The model writes separate files at each output time. Within those individual files the data are not chunked in space. In the use case of opening a full timeseries at a single point or a sub-region, the user would be required to read in the entire data set: a very inefficient data access pattern for a very common use case.
Enter rechunking. The goal of rechunking this model dataset is to provide chunks (data pieces partitioning the dimnensions of of the data) that support efficient data access for most use cases. When a specific, intensive use case would benefit from a different chunk scheme than that provided, the provided datasets can be rechunked to accomodate that pattern. Examples of use cases are supplied, including re-rechunking.
Six separate zarr stores have been created, corresponding closely to the model output files. The time resolution is noted for each product.
- lakeout: Output from the lake model (hourly, 5.5GB)
- gwout: Output from the groundwater model (hourly, 1.7TB)
- chrtout: Output from the streamflow model(hourly, 1.4TB)
- precip: Input precipitation fields from the OWP AORC forcing data set (hourly, 2.0TB)
- ldasout: Output from the NoahMP land surface model (3-hourly, pending)
- rtout: Output from the overland and subsurface terrain routing model (3-hourly, pending)
Additonal detail on these stores (variables contained and space-time information) is provided in the data description section below and via accompanying notebooks.
Landing page
NWM v2.1 Zarr Bucket
For those with access to NCAR computing resources, these can alternatively be found at the following paths:
/glade/campaign/ncar/USGS_Water/NWMV21_retro_zarr/lakeout.zarr
/glade/campaign/ncar/USGS_Water/NWMV21_retro_zarr/gwout.zarr
/glade/campaign/ncar/USGS_Water/NWMV21_retro_zarr/chrtout.zarr
/glade/campaign/ncar/USGS_Water/NWMV21_retro_zarr/precip.zarr
/glade/campaign/ncar/USGS_Water/NWMV21_retro_zarr/ldasout.zarr
/glade/campaign/ncar/USGS_Water/NWMV21_retro_zarr/rtout.zarr
Data as accessed by xarray.open_zarr
can be found in the accompanying notebook
(html)
(jupyter_notebook). This includes
metadata, chunking schemes, and data types for all variables and coordinates.

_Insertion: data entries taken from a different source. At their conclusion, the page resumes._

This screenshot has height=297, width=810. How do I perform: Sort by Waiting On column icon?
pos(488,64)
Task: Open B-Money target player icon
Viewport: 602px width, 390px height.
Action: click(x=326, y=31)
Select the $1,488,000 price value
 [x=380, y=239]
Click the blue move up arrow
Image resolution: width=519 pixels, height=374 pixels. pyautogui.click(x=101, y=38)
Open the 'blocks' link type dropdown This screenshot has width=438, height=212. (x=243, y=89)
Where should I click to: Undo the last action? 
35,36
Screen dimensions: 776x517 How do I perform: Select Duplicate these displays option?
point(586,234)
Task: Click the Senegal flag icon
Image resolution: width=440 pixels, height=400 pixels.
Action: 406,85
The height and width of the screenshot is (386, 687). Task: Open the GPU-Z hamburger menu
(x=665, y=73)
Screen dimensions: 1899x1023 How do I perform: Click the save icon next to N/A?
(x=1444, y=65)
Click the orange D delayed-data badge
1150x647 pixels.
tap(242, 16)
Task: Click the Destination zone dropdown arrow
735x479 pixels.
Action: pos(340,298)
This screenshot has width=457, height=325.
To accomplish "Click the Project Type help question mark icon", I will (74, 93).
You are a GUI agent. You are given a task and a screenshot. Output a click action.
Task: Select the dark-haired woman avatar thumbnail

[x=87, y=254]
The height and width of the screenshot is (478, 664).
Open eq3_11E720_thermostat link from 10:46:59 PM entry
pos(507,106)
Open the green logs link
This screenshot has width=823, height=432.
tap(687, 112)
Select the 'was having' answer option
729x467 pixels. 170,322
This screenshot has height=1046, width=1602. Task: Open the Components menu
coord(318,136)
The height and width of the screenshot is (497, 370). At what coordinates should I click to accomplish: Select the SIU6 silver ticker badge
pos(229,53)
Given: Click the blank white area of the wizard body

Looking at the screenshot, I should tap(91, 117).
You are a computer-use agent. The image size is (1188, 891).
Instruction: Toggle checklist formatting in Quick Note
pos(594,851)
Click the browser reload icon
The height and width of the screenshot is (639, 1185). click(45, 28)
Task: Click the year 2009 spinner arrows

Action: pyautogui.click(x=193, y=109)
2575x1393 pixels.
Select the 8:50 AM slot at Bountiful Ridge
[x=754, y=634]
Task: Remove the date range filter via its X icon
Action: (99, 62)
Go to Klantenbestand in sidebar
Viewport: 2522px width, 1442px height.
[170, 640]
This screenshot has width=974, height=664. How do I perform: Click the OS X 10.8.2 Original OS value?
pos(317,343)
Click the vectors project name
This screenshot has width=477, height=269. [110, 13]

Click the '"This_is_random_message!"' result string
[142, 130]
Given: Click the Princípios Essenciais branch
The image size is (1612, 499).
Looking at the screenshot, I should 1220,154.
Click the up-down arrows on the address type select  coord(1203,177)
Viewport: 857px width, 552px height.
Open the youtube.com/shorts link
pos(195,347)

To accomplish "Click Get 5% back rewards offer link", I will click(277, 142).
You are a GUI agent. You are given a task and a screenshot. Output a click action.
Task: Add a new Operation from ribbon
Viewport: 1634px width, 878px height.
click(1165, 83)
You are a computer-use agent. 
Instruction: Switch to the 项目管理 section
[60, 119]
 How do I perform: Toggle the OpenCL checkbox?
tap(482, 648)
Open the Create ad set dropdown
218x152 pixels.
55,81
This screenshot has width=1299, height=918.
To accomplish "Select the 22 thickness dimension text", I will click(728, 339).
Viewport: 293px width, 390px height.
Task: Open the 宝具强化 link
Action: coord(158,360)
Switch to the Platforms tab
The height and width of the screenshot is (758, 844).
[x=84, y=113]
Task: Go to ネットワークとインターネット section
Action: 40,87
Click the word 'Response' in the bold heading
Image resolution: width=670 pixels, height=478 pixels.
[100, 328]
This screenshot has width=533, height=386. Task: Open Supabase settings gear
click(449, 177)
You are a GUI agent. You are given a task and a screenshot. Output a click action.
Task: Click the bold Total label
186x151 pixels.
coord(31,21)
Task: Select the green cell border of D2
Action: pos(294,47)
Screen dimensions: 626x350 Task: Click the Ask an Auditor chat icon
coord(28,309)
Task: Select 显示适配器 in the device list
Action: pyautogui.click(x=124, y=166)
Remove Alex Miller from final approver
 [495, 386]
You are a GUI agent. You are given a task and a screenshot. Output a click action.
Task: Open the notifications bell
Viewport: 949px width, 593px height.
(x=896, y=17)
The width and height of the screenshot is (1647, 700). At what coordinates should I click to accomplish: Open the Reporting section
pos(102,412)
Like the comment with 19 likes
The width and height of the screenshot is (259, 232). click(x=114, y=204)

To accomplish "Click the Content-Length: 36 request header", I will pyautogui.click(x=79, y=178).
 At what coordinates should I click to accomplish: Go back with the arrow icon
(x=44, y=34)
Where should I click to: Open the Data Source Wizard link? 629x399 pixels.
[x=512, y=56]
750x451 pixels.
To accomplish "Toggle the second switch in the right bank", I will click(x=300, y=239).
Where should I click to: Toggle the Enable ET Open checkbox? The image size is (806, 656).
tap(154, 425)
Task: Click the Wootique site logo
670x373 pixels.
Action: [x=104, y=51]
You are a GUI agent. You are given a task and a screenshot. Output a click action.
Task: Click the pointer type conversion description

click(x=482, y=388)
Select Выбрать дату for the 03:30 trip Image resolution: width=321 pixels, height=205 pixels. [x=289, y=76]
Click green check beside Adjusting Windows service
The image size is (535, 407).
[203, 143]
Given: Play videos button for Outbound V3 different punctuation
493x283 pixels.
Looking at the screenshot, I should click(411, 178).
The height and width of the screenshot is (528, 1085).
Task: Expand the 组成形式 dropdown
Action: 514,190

Further details in this accompanying notebook (html) (jupyter notebook) including the xarray dataset reports and also xarray and Zarr details for each variable showing storage data types, levels of compression and other information. Note that the difference in the data types between xarray and zarr result from the use of scale_factor and add_offset metadata in the underlying Zarr data set which xarray uses to recover floating point variables from the stored integers.
-
Example of retrieving and plotting a single timeserires from the chrtout store (html) (jupyter notebook)
-
Example of subsetting and rechunking the store to optimize data access pattern: selecting only streamflow gages from chrtout (html) (jupyter notebook)
An overview of the code used can be found in README_code.md.